Öpüşmesi, sevişmesi ve bunu dillendirmesini umursamıyorum. Bu yüzden popüler olmasını da. Hatta bu konuları normalleştirip konuşulmasını sağladığı için kendine müteşekkir bile sayılırım. Sayesinde artık daha çok kadın çekinmeden bu konuları konuşabiliyor.
Ama bunu söyleyebilen ve konuşabilen birçok kadın varken, böyle dünya iğrenci kişilikli bir insana prim verilmesini anlamıyorum. Örneğin, sözlükte motorkafa vardı zamanında. neayipseylerbunlar diye bir blogu da vardı. Ve bu kadından çok şey öğrendim, eğiticiydi; üstüne çok temiz kalpli bir kadındı da. Eğlenceliydi, motoruyla gezer, gezdiklerini anlatırdı. Çok olgundu. Bir nedenle gitti buralardan. Maksat seks konuşmaksa, alasını konuşuyordu. Ama içinde entrika, aldatma, Aşk-ı Memnu'sal saçmasapan ögeler yoktu. Pucca kadar ünlü olamadı.

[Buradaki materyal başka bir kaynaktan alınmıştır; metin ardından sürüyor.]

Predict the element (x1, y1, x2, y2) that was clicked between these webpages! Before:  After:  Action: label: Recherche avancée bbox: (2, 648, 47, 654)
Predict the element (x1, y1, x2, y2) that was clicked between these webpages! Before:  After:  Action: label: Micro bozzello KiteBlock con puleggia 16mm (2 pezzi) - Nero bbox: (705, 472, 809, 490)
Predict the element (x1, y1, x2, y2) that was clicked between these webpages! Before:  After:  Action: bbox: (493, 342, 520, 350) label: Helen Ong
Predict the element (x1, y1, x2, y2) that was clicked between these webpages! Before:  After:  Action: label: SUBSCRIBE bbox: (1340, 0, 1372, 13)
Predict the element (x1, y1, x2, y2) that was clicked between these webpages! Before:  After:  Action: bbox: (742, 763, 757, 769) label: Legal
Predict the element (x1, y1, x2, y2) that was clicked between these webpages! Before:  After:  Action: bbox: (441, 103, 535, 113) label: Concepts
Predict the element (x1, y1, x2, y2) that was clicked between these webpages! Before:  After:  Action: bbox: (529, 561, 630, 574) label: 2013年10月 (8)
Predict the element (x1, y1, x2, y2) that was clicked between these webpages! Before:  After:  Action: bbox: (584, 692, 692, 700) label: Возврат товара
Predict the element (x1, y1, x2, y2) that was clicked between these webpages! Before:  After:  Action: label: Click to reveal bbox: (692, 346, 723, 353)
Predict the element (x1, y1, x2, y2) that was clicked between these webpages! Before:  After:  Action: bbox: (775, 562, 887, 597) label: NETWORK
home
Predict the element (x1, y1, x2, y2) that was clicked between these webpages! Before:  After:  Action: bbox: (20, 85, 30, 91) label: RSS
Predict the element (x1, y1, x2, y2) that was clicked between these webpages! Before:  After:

Pucca'nın hayatındaki tek hedefi insanları kullanmak. Zaten hayatında anladığı tek bir alan var, o da ilişkileri. Oradaki hedefi de yoğun Makyavelist bir yaklaşımla herkesi kendine aşık etmek. Teşhisi ben koyamam ama sorsan "Sosyopatlık derecesinde vicdansız, suçluluk duygusundan uzak ve saldırgan" derim. Bir de "Ben değilim ki, her kadın böyle" diye kendini bir savunması var ki, gidip boynunu kırasım geliyor "Kendi pisliğine bizi alet etme" diye.
Aşk-ı Memnu, Survivor, Fatmagül, herkesin birbirine çemkirdiği jürili programlar veya buna benzer yapımlar neden izleniyorsa, Pucca da o yüzden okunuyor. Barış içindeki şeylerden zevk almıyoruz, toplumumuz gücünü savaşmaktan ve yorulmaktan alıyor. Barış içinde ve özgür olmayı sevmeyen bir kültürümüz var. Pucca da bunun bir alt kültürü sadece.